[hmm, wrote this on the train this morning, lost internet and
subsequently replied to a different message on my phone, could be this
post overlaps by a lot, oh well]
On 9/24/14, 6:59 AM, Ted Roche wrote:
Git will work with whatever host you choose, as well as letting you keep
local repositories. You don't have to host your git anywhere other than
local, but it's good to keep it out of the office in case of disasters.
BitBucket.com lets you host public or private repositories at no cost.

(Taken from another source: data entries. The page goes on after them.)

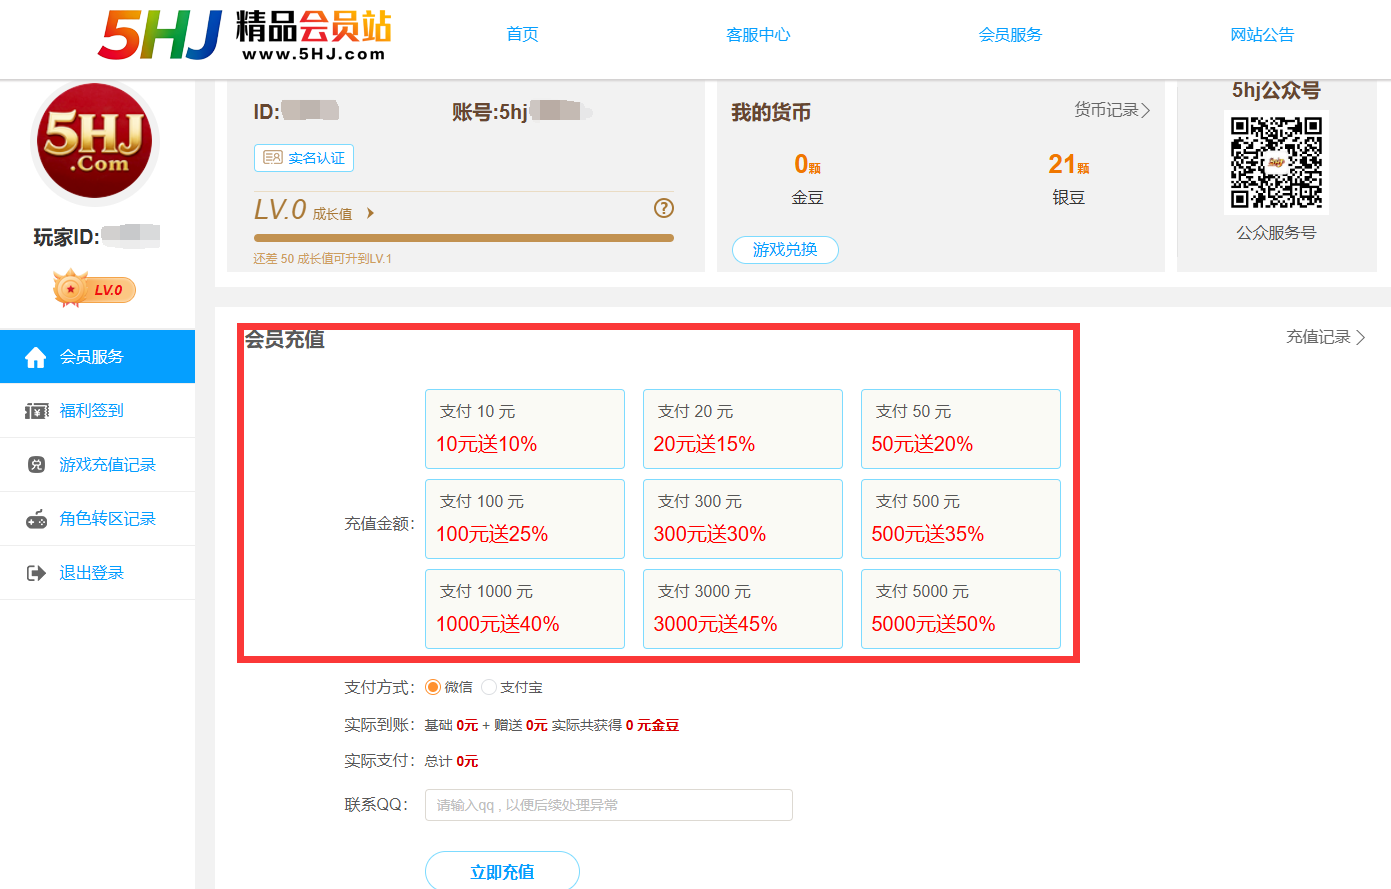Click the home icon beside 会员服务
This screenshot has width=1391, height=889.
(36, 357)
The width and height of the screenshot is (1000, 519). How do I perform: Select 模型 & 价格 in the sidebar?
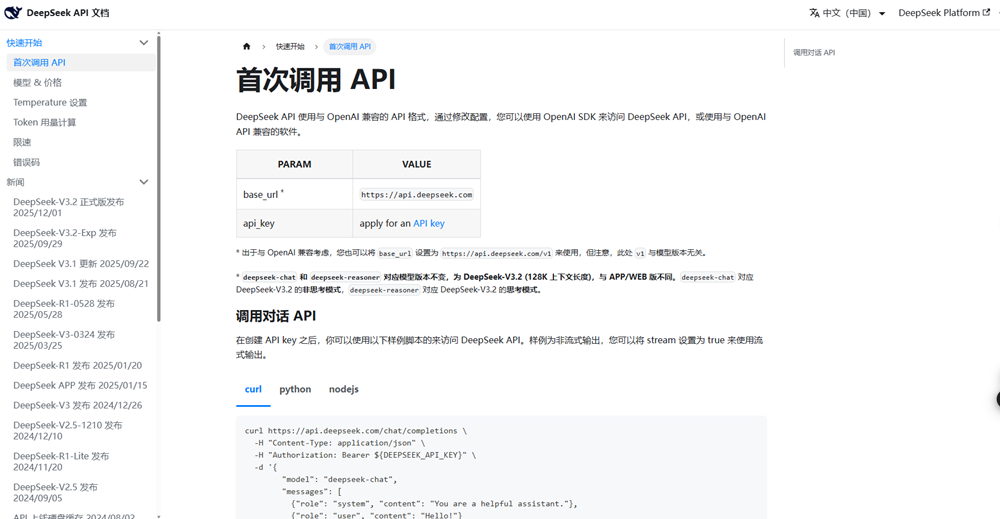pyautogui.click(x=37, y=83)
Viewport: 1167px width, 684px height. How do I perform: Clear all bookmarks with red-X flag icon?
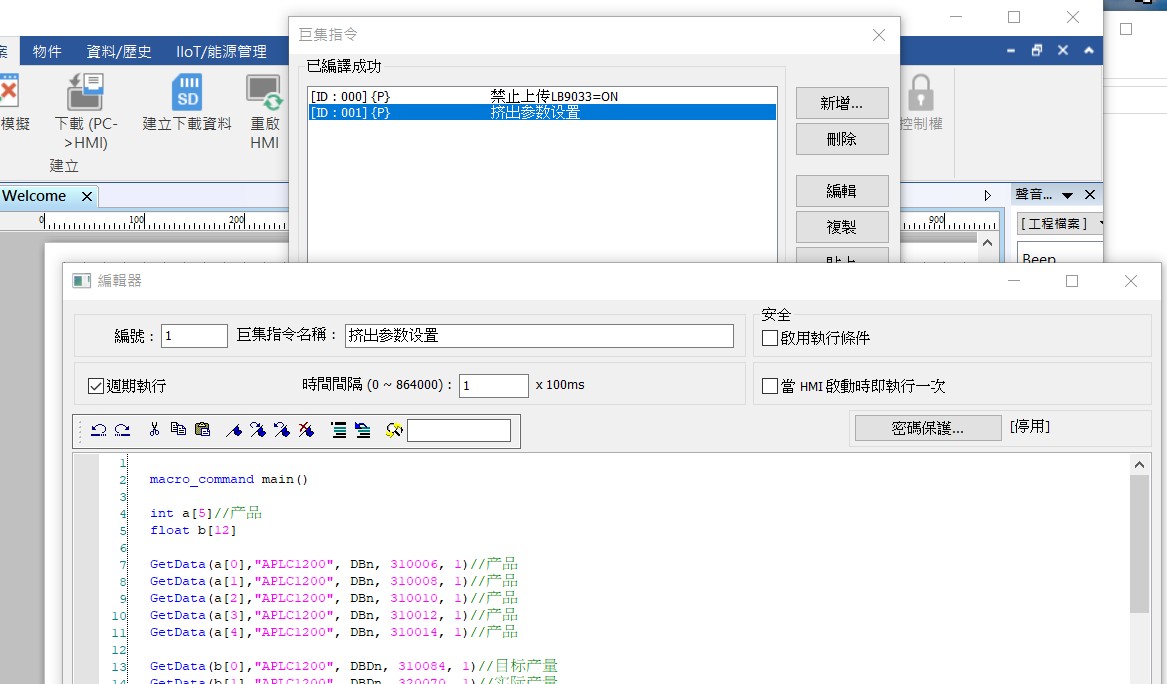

GitHub charges for private repos, but is_the_ place to host and share and
locate public, open source repos.
GitHub is really awesome. I like to use it whenever possible, and have
been attempting to put all my open source stuff up there as I move away
from Subversion. I've contracted with a couple companies wanting to use
GitHub and we set up private GitHub organizations and repositories for
that, and it works very well, but GitHub still has the data and for one
of the companies I work for, that just isn't acceptable. So I set up an
internal, self-hosted instance of Gitorious, a GitHub-like platform for
hosting projects, repositories, and wikis. GitHub has this option too
(Enterprise) but it isn't free and in the face of having to get a PO
approved or not, which would have required lots of justification
meetings ("we already have Microsoft TFS, why pay for another?") I chose
free and moved on with my project.
I'm also hosting some of my client repositories on my own
infrastructure, using simple SSH access using my SSH credentials to that
box sitting in my datacenter. This comes out of the box with Git.
One of the best things about distributed source control (or maybe it's a
git-only feature, I don't actually know at the moment) is that when you
clone a repository to your local computer, you have the entire
repository including all branches, tags, and change history. So when you
do a diff or merge between any two commits, no network access is needed.
In fact, when you do a commit, no network access is needed. The only
times you need to access the network is to push your commits up, or to
pull other's commits down.
Git's much simpler than reading the man pages would lead you to believe.
After a couple months using it daily, you'll be a pro at what you need
to accomplish with it, and you'll see tangible productivity gains
compared with non-distributed source control solutions such as Subversion.